_EXERCISE PROMPT_
Each line of the data must be set down again without a single difference.

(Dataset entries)

********

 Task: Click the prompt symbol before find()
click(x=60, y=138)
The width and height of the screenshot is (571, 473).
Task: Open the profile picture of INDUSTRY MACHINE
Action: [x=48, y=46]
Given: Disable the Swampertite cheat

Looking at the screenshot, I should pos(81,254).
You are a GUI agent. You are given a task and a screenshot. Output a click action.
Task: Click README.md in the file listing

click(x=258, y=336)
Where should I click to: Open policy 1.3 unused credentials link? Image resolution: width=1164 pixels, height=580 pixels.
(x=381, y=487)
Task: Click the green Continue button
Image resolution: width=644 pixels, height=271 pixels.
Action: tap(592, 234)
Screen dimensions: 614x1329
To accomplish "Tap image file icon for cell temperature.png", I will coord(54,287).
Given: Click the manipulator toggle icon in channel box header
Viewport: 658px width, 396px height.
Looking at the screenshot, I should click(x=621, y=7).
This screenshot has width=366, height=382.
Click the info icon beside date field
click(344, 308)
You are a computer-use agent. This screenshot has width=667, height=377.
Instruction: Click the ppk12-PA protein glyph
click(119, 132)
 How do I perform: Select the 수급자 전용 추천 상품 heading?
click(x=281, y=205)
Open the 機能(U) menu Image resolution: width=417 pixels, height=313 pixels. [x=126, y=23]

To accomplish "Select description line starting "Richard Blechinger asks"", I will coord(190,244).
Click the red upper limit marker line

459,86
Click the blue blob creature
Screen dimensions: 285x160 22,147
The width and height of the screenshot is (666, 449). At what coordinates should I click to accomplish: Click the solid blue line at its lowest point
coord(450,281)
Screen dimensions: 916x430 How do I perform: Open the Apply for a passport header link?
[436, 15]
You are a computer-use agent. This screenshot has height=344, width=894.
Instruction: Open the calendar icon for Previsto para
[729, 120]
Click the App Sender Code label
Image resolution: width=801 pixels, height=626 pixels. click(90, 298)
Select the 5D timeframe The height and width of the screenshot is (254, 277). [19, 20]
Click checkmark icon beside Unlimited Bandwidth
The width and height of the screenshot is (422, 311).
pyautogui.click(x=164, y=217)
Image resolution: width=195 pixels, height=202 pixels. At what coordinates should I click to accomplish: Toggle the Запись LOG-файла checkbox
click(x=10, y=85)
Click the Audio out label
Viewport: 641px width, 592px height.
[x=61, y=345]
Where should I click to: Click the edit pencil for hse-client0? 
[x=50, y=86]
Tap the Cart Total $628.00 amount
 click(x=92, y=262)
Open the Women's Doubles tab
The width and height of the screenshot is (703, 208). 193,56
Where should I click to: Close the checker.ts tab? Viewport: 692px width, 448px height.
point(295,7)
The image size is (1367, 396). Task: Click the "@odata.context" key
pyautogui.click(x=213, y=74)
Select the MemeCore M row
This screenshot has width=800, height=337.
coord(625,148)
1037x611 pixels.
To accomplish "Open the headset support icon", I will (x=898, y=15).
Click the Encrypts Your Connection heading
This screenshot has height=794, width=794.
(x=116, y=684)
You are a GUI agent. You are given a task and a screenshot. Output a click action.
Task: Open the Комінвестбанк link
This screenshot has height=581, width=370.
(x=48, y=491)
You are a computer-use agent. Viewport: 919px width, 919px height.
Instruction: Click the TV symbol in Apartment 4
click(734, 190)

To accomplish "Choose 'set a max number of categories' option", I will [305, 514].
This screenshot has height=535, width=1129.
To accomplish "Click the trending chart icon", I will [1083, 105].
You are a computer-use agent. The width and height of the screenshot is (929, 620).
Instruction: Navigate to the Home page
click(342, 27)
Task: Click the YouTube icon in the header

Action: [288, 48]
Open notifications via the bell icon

********

_YOUR RESPONSE_
 Task: Click the prompt symbol before find()
click(x=60, y=138)
The width and height of the screenshot is (571, 473).
Task: Open the profile picture of INDUSTRY MACHINE
Action: [x=48, y=46]
Given: Disable the Swampertite cheat

Looking at the screenshot, I should pos(81,254).
You are a GUI agent. You are given a task and a screenshot. Output a click action.
Task: Click README.md in the file listing

click(x=258, y=336)
Where should I click to: Open policy 1.3 unused credentials link? Image resolution: width=1164 pixels, height=580 pixels.
(x=381, y=487)
Task: Click the green Continue button
Image resolution: width=644 pixels, height=271 pixels.
Action: tap(592, 234)
Screen dimensions: 614x1329
To accomplish "Tap image file icon for cell temperature.png", I will coord(54,287).
Given: Click the manipulator toggle icon in channel box header
Viewport: 658px width, 396px height.
Looking at the screenshot, I should click(x=621, y=7).
This screenshot has width=366, height=382.
Click the info icon beside date field
click(344, 308)
You are a computer-use agent. This screenshot has width=667, height=377.
Instruction: Click the ppk12-PA protein glyph
click(119, 132)
 How do I perform: Select the 수급자 전용 추천 상품 heading?
click(x=281, y=205)
Open the 機能(U) menu Image resolution: width=417 pixels, height=313 pixels. [x=126, y=23]

To accomplish "Select description line starting "Richard Blechinger asks"", I will coord(190,244).
Click the red upper limit marker line

459,86
Click the blue blob creature
Screen dimensions: 285x160 22,147
The width and height of the screenshot is (666, 449). At what coordinates should I click to accomplish: Click the solid blue line at its lowest point
coord(450,281)
Screen dimensions: 916x430 How do I perform: Open the Apply for a passport header link?
[436, 15]
You are a computer-use agent. This screenshot has height=344, width=894.
Instruction: Open the calendar icon for Previsto para
[729, 120]
Click the App Sender Code label
Image resolution: width=801 pixels, height=626 pixels. click(90, 298)
Select the 5D timeframe The height and width of the screenshot is (254, 277). [19, 20]
Click checkmark icon beside Unlimited Bandwidth
The width and height of the screenshot is (422, 311).
pyautogui.click(x=164, y=217)
Image resolution: width=195 pixels, height=202 pixels. At what coordinates should I click to accomplish: Toggle the Запись LOG-файла checkbox
click(x=10, y=85)
Click the Audio out label
Viewport: 641px width, 592px height.
[x=61, y=345]
Where should I click to: Click the edit pencil for hse-client0? 
[x=50, y=86]
Tap the Cart Total $628.00 amount
 click(x=92, y=262)
Open the Women's Doubles tab
The width and height of the screenshot is (703, 208). 193,56
Where should I click to: Close the checker.ts tab? Viewport: 692px width, 448px height.
point(295,7)
The image size is (1367, 396). Task: Click the "@odata.context" key
pyautogui.click(x=213, y=74)
Select the MemeCore M row
This screenshot has width=800, height=337.
coord(625,148)
1037x611 pixels.
To accomplish "Open the headset support icon", I will (x=898, y=15).
Click the Encrypts Your Connection heading
This screenshot has height=794, width=794.
(x=116, y=684)
You are a GUI agent. You are given a task and a screenshot. Output a click action.
Task: Open the Комінвестбанк link
This screenshot has height=581, width=370.
(x=48, y=491)
You are a computer-use agent. Viewport: 919px width, 919px height.
Instruction: Click the TV symbol in Apartment 4
click(734, 190)

To accomplish "Choose 'set a max number of categories' option", I will [305, 514].
This screenshot has height=535, width=1129.
To accomplish "Click the trending chart icon", I will [1083, 105].
You are a computer-use agent. The width and height of the screenshot is (929, 620).
Instruction: Navigate to the Home page
click(342, 27)
Task: Click the YouTube icon in the header

Action: [288, 48]
Open notifications via the bell icon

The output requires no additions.